Game Players, GamePro, Total!, and Video Games enjoyed the sound, which Game Players and GamePro described as nostalgic and recognizable, though Game Players said it could have benefitted from modernizing. EGM praised the music as cute, and GamePro said it was "fresh, funny, and a good addition". On the Super Game Boy, GamePro said the sound was better than the original game's, though Super Play did not notice many differences.

Review scores
| Publication | Score |
|---|---|
| Electronic Gaming Monthly | 9/10, 8/10, 8/10, 8/10 |
| Famitsu | 7/10, 6/10, 7/10, 7/10 |
| Game Informer | 8/10 |
| Game Players | 93% |
| Hyper | 85/100 |
| Total! | 92% |
| VideoGames & Computer Entertainment | 8/10, 9/10, 9/10, 9/10 |

Awards
| Publication | Award |
|---|---|
| Electronic Gaming Monthly | Game of the Month, Game Boy Game of the Year |
| Video Games: The Ultimate Gaming Magazine | Best Game Boy Game |

==Post-release==
Donkey Kong was overshadowed by Donkey Kong Country, released later in 1994. Parish wrote that Donkey Kong Countrys visuals made Donkey Kong seem outdated in comparison, compounded by the Game Boy hardware being regarded as obsolete. Rare developed the subsequent Game Boy Donkey Kong games—Donkey Kong Land (1995), Donkey Kong Land 2 (1996), and Donkey Kong Land III (1997)—which were based on the SNES Country games. According to Parish, Donkey Kong "languish[ed] in obscurity on a fading portable system as [the franchise] was visibly redefined by an outside studio's efforts mere months later".
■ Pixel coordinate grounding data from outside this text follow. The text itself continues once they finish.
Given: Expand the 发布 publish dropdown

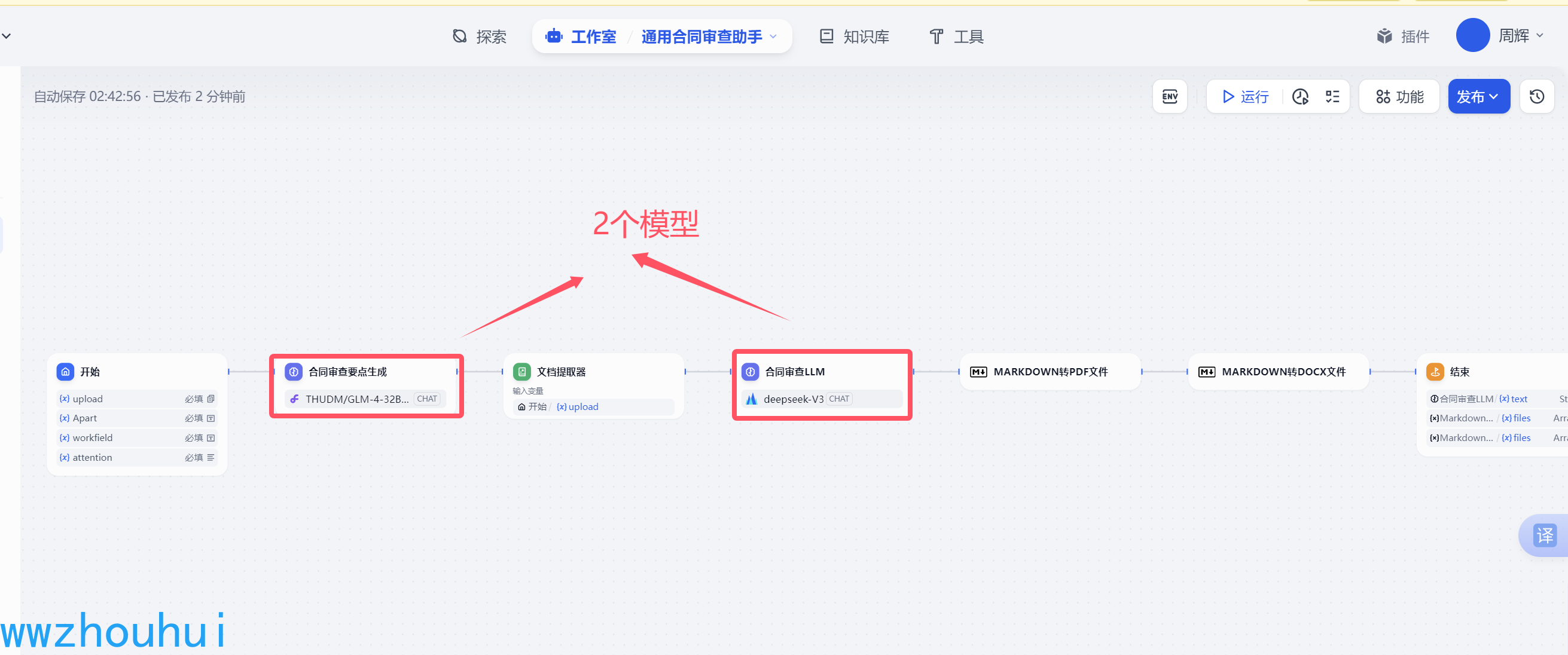Looking at the screenshot, I should click(x=1478, y=97).
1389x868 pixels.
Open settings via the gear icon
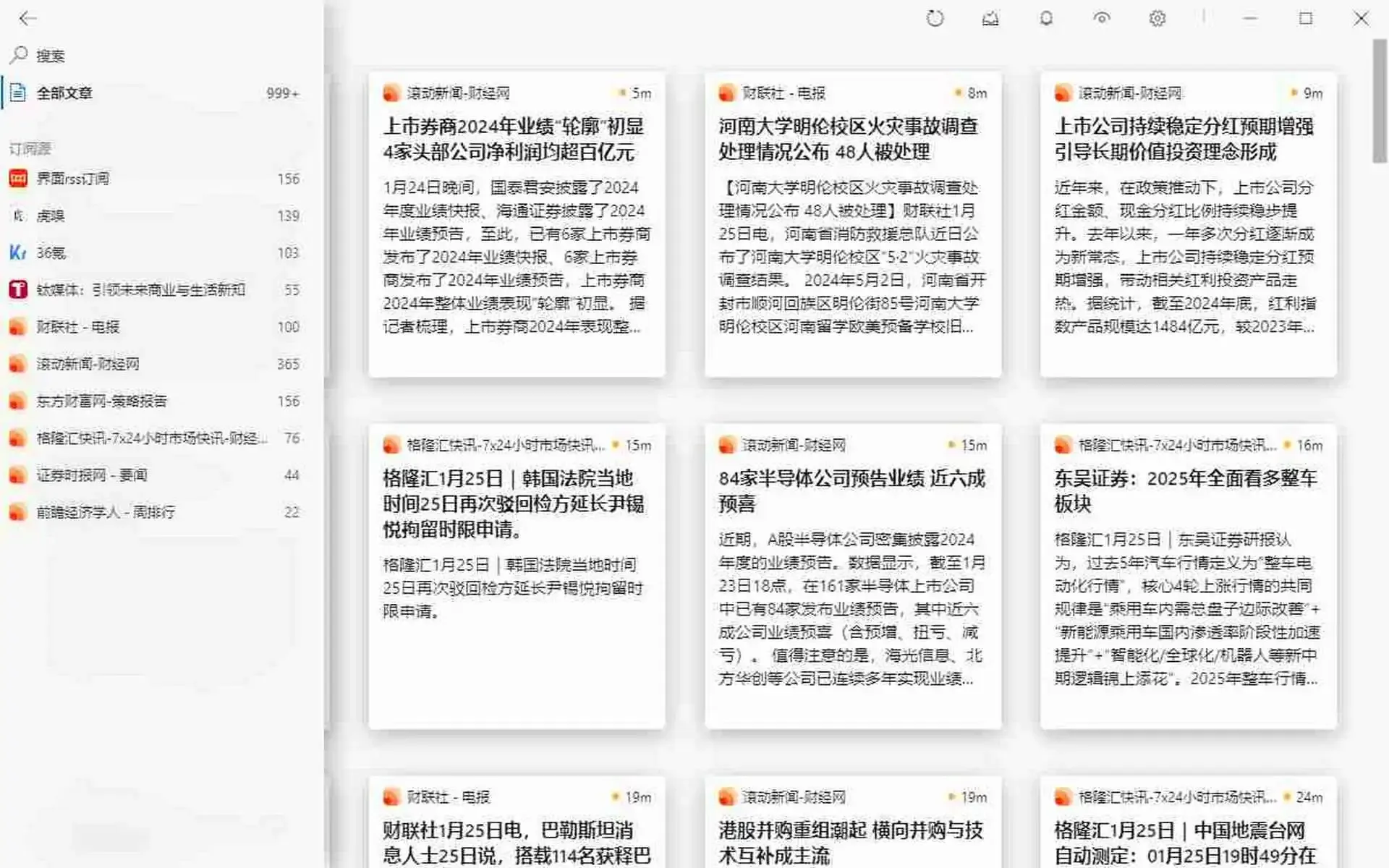click(1158, 19)
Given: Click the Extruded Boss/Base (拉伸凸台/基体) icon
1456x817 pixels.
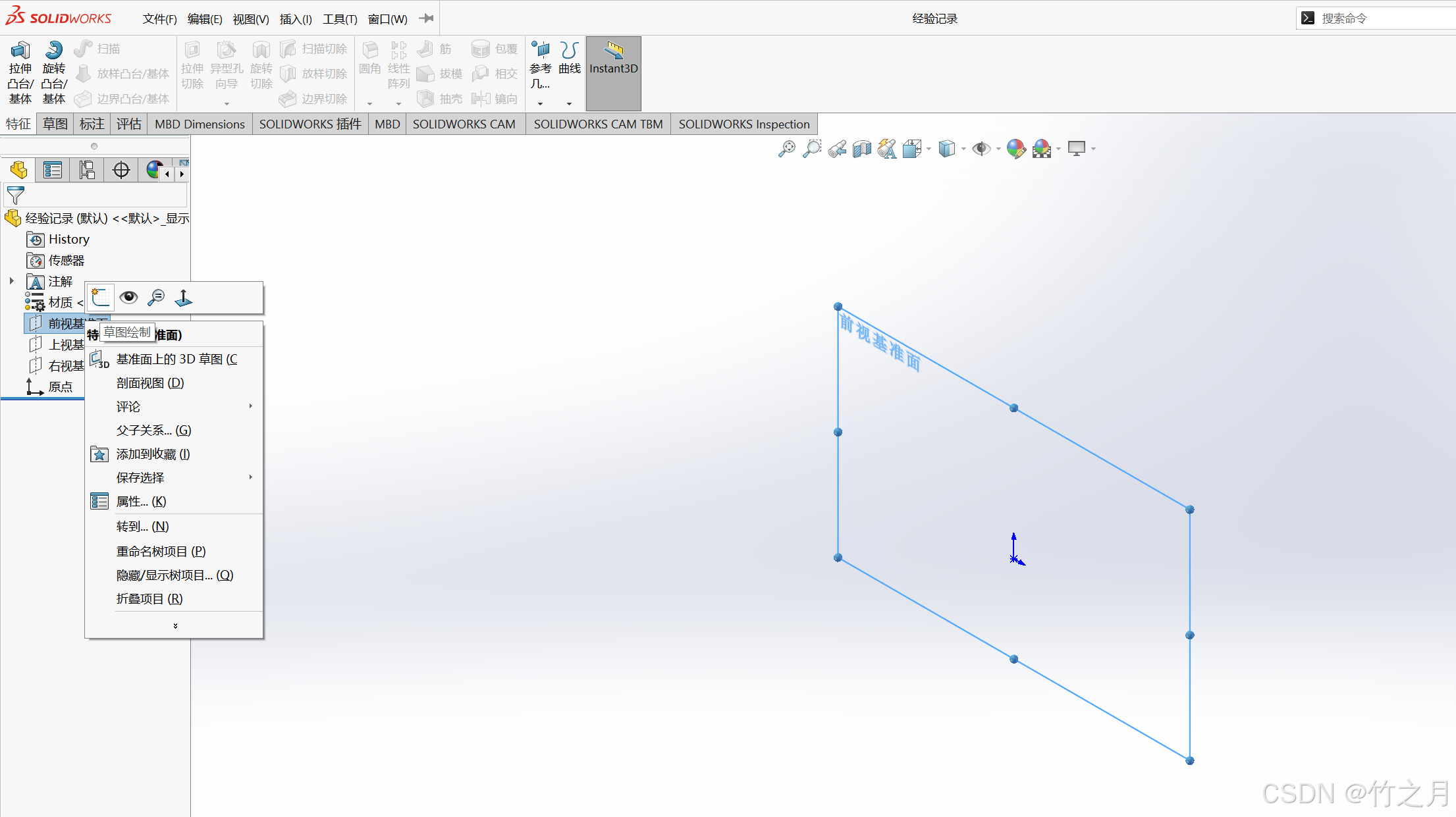Looking at the screenshot, I should click(x=20, y=51).
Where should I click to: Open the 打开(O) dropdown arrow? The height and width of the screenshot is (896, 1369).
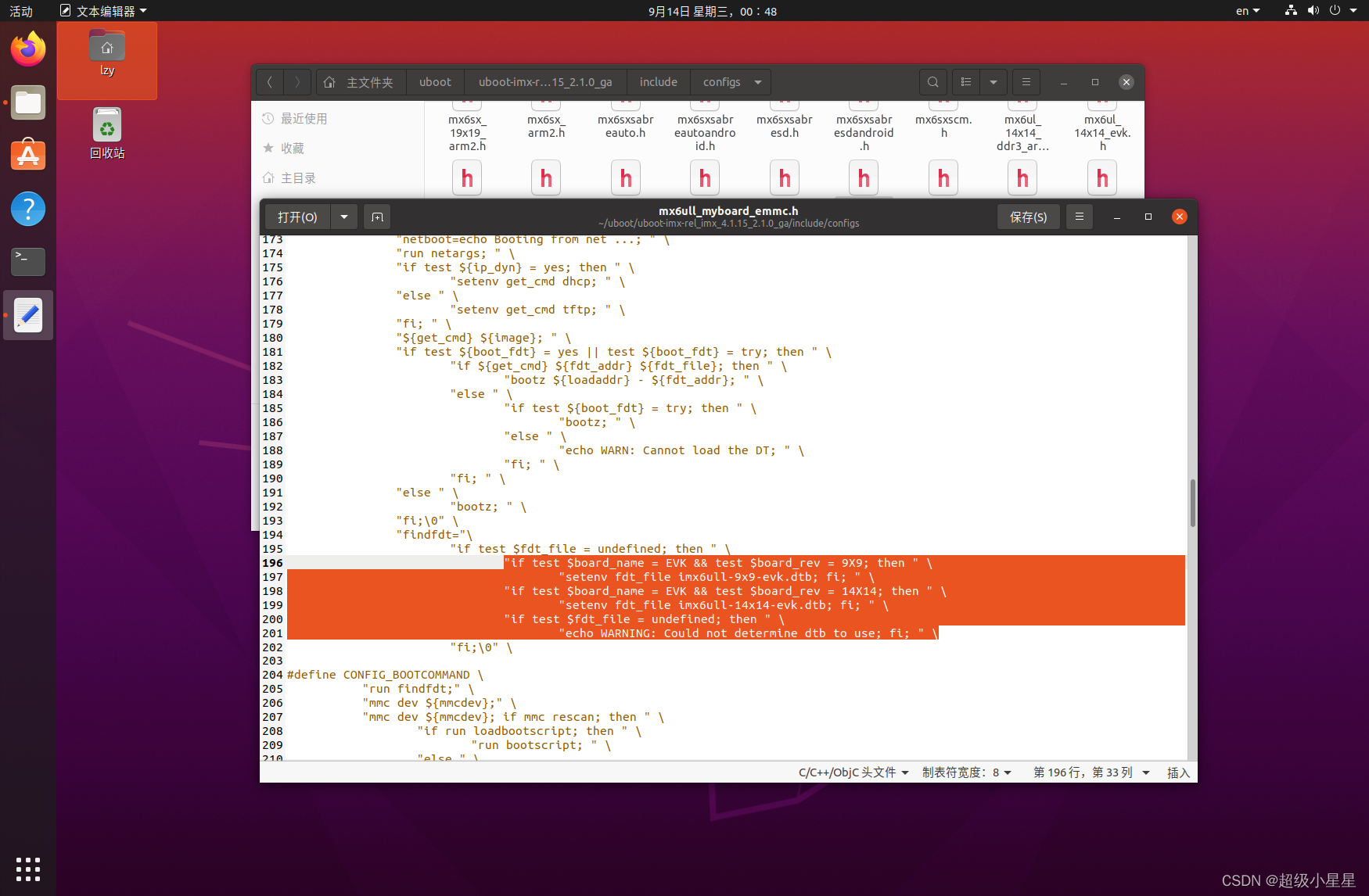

Nintendo announced a remake, Donkey Kong Plus, for the Game Boy Advance (GBA) at E3 2002. In addition to updated visuals, it featured a game creation system: through the GameCube – GBA cable, players could open a level editor to create and test levels on a GameCube, and download them to play on a GBA. Donkey Kong Plus was scheduled for release in early 2003, but at E3 2003, it was reannounced as a sequel, Mario vs. Donkey Kong (2004), with the GameCube connectivity features removed. It features the Donkey Kong gameplay with new puzzles and pre-rendered graphics. Mario vs. Donkey Kong received positive reviews and was followed by sequels for the Nintendo DS, Nintendo 3DS, and Wii U.

===Rereleases===
Donkey Kong was rereleased under Player's Choice, a bestseller line introduced in 1996. Nintendo released an emulated Donkey Kong as a downloadable game for the Nintendo 3DS via the Virtual Console service on June 16, 2011, and for Nintendo Switch Online subscribers via the Nintendo Classics service on March 7, 2025. As the Virtual Console and Nintendo Classics emulators do not support the Super Game Boy, both rereleases exclude the SNES-based enhancements.

==Legacy==
Donkey Kong was the last Donkey Kong game that Nintendo developed internally until Donkey Kong Jungle Beat (2004). Retrospective reviewers consider it one of the best Donkey Kong games, and one of the best Game Boy games.